Then came the defaults. Urban Communities took out a $25 million loan on 15 properties in June 2022. It missed its first payment just nine months later.
Court filings in Michigan’s 3rd Circuit Court detail the missed mortgage payments and other issues in a lawsuit between Urban Communities, its lender and several trusts that transferred properties to the company in exchange for an ownership stake.
A complaint for the plaintiffs, John Secco Trust, et al., alleges that Urban Communities never maintained adequate insurance on the 15 properties, which had less than 50% occupancy, more than $2 million in unpaid bills and nearly $700,000 in unpaid taxes.
By 2025, the tax debt for the entire portfolio ballooned to more than $4.1 million.
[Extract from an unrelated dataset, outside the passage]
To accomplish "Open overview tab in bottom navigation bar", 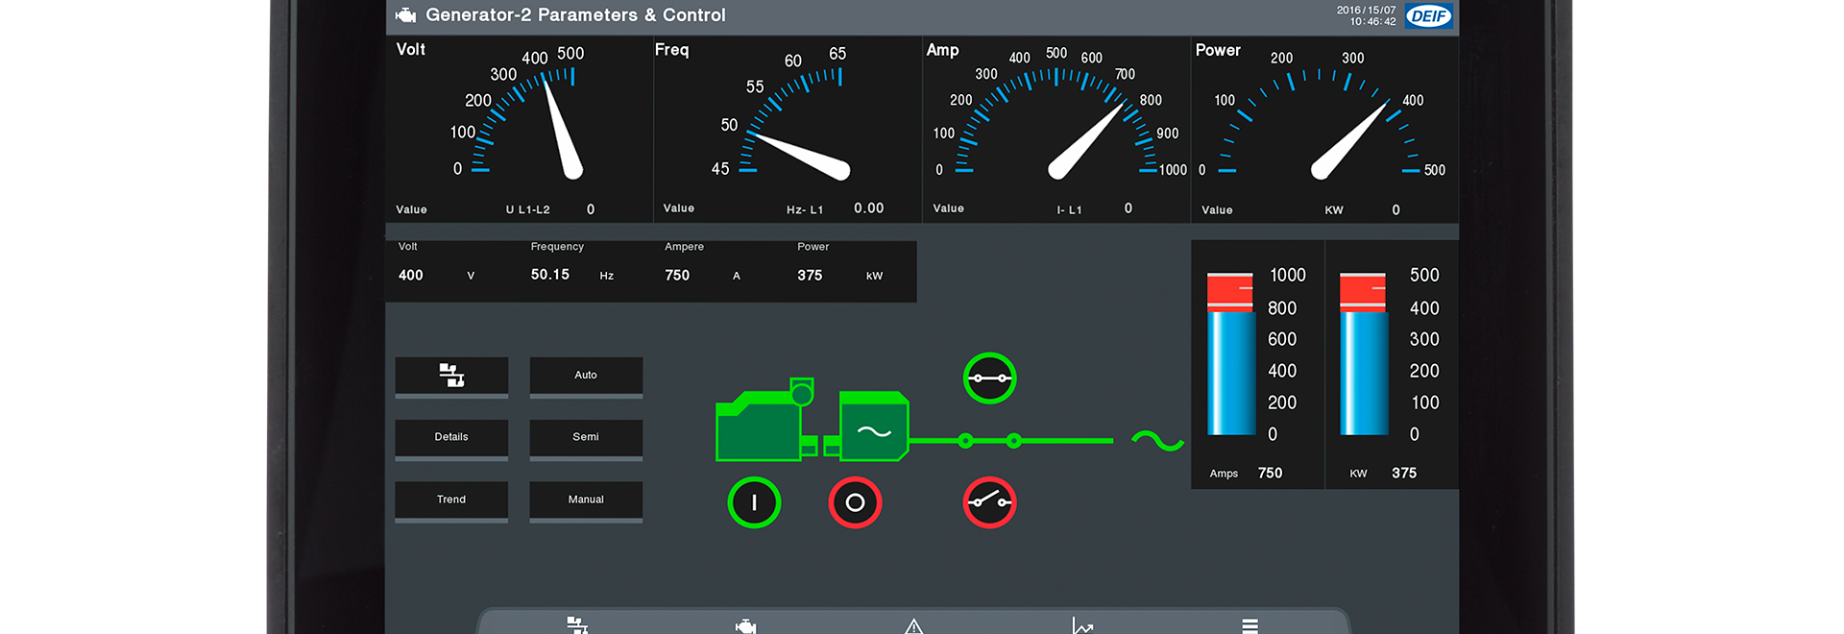I will [577, 625].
Raechel Badalamenti, an attorney representing the trusts, said her clients settled with the lender. She declined to comment further, saying the agreement was confidential. Attorneys for the lender, CoreVest, did not respond to requests for comment.
“Urban Communities and its investors were wiped out of their equity investment, rendering a loss in excess of $17 million,” said Lennon, Urban Communities’ attorney.
What’s next?
Urban Communities sold one property with a more than $122,000 tax delinquency in February. A property the company lost to tax foreclosure was sold to a bidder based in Naples, Florida at auction in September for $35,000.
Adam Abusalah, a spokesperson for the treasurer’s office, said it would hold another auction at a later date for the five properties that didn’t sell.
People still live in some of the buildings involved in the lawsuit, according to Simon, the court-appointed receiver. He said the lender has put a “substantial” amount of money into renovations, though he declined to say how much. He added that several companies have put in offers for the portfolio.
Former tenants Martindale and Greschak each took Urban Communities to small claims court to try and retrieve their security deposits. By then, Urban Communities had mostly ghosted on its obligations. No representative for the company showed up to the hearings, and the tenants both won default judgments.
But neither got their money back, and they’re on a long list of people Urban Communities owes money to.
“I had to pay money, do some digging and go to court to be told I was owed my security deposit, then I never got it back,” Martindale said. “One can only assume this happened to every single person who lived there.”